Data for this task
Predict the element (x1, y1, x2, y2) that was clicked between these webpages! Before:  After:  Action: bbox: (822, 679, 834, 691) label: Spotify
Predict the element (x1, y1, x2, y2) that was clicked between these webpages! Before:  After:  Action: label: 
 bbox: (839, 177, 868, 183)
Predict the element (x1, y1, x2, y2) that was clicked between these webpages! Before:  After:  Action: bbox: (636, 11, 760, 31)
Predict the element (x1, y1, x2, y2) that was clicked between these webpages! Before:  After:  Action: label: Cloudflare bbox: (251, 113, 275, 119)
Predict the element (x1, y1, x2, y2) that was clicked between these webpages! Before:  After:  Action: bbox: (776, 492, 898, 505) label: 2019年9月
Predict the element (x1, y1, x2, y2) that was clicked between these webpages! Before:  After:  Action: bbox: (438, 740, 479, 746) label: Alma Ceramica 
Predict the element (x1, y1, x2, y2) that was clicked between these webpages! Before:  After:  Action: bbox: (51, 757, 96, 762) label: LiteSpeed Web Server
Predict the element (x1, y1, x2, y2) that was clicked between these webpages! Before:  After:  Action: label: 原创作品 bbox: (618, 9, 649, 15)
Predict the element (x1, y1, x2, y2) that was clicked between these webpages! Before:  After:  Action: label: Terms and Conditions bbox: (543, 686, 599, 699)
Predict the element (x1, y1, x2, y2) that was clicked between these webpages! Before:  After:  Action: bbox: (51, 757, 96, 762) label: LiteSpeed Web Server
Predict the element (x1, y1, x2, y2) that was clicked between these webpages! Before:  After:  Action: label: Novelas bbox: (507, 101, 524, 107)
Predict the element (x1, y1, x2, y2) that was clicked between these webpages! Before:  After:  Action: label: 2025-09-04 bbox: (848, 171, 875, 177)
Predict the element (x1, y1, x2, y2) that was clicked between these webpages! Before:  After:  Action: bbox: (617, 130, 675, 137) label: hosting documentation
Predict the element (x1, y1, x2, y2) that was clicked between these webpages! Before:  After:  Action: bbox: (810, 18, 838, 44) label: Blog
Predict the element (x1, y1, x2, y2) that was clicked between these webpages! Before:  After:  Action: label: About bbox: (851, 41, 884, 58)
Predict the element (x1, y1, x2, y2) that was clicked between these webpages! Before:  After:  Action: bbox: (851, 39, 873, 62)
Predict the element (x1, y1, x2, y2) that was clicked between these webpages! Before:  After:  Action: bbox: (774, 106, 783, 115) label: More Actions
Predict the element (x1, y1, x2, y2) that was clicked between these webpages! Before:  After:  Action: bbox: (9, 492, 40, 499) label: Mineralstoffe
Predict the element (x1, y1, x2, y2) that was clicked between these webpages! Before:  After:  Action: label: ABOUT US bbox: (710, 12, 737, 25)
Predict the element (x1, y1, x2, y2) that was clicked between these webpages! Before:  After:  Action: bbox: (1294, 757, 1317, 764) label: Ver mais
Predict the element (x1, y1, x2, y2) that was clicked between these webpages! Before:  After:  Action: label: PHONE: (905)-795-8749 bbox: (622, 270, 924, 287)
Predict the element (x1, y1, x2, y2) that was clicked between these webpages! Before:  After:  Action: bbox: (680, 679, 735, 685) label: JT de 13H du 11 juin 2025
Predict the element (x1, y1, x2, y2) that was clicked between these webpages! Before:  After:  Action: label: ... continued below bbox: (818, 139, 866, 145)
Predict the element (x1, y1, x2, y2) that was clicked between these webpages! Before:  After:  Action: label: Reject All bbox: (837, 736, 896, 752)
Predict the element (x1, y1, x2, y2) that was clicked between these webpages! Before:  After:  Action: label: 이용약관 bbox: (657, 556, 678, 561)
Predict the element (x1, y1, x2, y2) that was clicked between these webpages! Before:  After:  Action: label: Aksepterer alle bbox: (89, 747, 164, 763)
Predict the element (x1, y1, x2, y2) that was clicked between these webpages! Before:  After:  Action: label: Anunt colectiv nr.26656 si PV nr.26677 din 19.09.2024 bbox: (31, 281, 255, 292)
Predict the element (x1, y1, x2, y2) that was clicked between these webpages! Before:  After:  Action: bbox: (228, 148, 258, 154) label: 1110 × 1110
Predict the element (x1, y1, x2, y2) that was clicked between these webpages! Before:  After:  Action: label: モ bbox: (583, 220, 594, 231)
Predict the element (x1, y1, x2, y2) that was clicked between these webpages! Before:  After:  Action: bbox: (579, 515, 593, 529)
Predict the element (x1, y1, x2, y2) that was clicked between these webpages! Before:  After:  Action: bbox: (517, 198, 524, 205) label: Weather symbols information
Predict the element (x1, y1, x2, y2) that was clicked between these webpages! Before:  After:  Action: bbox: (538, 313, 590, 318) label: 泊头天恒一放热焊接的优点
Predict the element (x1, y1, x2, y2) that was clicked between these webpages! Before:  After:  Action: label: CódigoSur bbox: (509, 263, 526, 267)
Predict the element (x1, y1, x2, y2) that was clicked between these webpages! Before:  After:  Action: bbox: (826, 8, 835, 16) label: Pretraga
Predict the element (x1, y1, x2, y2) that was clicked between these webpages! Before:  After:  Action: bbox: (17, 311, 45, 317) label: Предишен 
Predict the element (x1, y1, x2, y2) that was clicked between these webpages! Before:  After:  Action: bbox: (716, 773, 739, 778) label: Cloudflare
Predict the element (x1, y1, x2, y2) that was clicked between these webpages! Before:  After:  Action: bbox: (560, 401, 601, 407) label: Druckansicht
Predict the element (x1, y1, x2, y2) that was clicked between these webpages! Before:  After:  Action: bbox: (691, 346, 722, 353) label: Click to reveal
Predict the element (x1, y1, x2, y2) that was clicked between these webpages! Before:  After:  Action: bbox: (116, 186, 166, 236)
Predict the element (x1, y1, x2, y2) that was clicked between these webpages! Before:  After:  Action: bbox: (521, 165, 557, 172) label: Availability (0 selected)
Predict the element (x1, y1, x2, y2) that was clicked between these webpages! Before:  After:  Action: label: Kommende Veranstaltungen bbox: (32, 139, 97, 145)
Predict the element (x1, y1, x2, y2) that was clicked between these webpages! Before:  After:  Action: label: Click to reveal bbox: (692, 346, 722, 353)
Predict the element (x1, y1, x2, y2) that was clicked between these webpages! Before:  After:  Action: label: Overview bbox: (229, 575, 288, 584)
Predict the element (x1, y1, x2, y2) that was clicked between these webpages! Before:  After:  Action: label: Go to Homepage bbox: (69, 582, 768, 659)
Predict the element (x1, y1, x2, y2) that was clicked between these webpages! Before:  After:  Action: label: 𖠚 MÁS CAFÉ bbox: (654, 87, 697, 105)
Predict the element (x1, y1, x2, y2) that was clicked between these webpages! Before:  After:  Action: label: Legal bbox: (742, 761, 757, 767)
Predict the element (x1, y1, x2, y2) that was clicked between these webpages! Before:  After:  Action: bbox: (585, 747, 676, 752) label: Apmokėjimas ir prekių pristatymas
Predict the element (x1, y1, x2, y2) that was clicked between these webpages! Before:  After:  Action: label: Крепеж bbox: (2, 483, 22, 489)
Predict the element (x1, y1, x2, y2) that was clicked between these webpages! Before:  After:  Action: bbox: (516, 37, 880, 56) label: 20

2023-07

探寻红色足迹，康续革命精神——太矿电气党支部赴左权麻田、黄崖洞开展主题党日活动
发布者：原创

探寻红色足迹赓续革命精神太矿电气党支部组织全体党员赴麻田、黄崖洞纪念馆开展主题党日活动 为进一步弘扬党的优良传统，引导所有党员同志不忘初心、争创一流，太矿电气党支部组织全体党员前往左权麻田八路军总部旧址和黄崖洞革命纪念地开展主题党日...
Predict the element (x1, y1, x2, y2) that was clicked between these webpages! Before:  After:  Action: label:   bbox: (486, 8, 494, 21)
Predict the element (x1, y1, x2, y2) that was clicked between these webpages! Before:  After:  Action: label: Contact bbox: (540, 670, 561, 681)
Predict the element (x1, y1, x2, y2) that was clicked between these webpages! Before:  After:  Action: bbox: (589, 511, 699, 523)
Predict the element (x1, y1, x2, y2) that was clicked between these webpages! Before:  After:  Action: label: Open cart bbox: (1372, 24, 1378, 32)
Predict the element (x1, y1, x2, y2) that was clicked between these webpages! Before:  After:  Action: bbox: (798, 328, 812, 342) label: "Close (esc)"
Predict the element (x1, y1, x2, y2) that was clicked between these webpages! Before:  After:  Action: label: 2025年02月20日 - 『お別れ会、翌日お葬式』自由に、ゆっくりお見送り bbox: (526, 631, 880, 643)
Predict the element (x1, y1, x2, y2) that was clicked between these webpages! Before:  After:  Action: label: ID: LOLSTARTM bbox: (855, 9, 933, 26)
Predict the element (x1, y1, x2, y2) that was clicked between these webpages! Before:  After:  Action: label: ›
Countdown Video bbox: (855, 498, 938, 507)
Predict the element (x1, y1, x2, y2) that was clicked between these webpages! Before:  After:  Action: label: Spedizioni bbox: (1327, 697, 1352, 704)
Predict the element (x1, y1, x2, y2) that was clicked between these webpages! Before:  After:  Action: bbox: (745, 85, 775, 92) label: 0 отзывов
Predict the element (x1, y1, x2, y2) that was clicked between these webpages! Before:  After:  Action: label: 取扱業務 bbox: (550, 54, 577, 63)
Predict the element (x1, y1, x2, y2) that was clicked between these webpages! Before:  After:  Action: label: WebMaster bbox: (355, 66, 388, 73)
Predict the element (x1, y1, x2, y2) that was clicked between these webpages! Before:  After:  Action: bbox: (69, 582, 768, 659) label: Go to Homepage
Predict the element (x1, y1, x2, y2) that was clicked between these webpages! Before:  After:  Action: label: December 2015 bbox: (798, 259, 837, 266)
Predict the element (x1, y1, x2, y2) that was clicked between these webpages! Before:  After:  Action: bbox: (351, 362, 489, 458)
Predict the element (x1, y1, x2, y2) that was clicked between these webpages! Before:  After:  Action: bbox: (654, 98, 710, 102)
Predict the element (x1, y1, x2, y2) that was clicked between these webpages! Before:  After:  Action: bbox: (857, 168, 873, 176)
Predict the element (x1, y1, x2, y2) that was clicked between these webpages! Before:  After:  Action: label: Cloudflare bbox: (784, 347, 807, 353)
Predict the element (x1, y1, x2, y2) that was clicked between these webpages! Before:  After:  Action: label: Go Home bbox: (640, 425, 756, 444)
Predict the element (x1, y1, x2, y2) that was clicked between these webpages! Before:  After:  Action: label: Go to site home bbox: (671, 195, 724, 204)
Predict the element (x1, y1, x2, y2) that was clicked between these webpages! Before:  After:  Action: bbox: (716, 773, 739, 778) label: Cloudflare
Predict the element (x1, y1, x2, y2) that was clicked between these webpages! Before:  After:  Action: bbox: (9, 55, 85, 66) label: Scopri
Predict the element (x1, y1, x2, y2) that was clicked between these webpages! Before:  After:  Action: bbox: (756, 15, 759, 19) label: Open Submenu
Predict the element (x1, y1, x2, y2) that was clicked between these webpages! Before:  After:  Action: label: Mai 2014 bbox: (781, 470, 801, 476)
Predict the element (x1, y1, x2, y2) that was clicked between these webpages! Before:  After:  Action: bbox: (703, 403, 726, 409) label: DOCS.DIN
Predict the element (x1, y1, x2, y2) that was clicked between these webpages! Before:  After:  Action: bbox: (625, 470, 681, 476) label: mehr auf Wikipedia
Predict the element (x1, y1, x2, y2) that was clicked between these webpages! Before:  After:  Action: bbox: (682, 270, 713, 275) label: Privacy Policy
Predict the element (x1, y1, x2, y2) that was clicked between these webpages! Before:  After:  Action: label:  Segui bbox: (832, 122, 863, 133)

Requirement
Copy the entries above exactly, everything from the one containing "98, 710, 102)" down to the one containing "66) label: Scopri", both included.

Reply
Predict the element (x1, y1, x2, y2) that was clicked between these webpages! Before:  After:  Action: bbox: (654, 98, 710, 102)
Predict the element (x1, y1, x2, y2) that was clicked between these webpages! Before:  After:  Action: bbox: (857, 168, 873, 176)
Predict the element (x1, y1, x2, y2) that was clicked between these webpages! Before:  After:  Action: label: Cloudflare bbox: (784, 347, 807, 353)
Predict the element (x1, y1, x2, y2) that was clicked between these webpages! Before:  After:  Action: label: Go Home bbox: (640, 425, 756, 444)
Predict the element (x1, y1, x2, y2) that was clicked between these webpages! Before:  After:  Action: label: Go to site home bbox: (671, 195, 724, 204)
Predict the element (x1, y1, x2, y2) that was clicked between these webpages! Before:  After:  Action: bbox: (716, 773, 739, 778) label: Cloudflare
Predict the element (x1, y1, x2, y2) that was clicked between these webpages! Before:  After:  Action: bbox: (9, 55, 85, 66) label: Scopri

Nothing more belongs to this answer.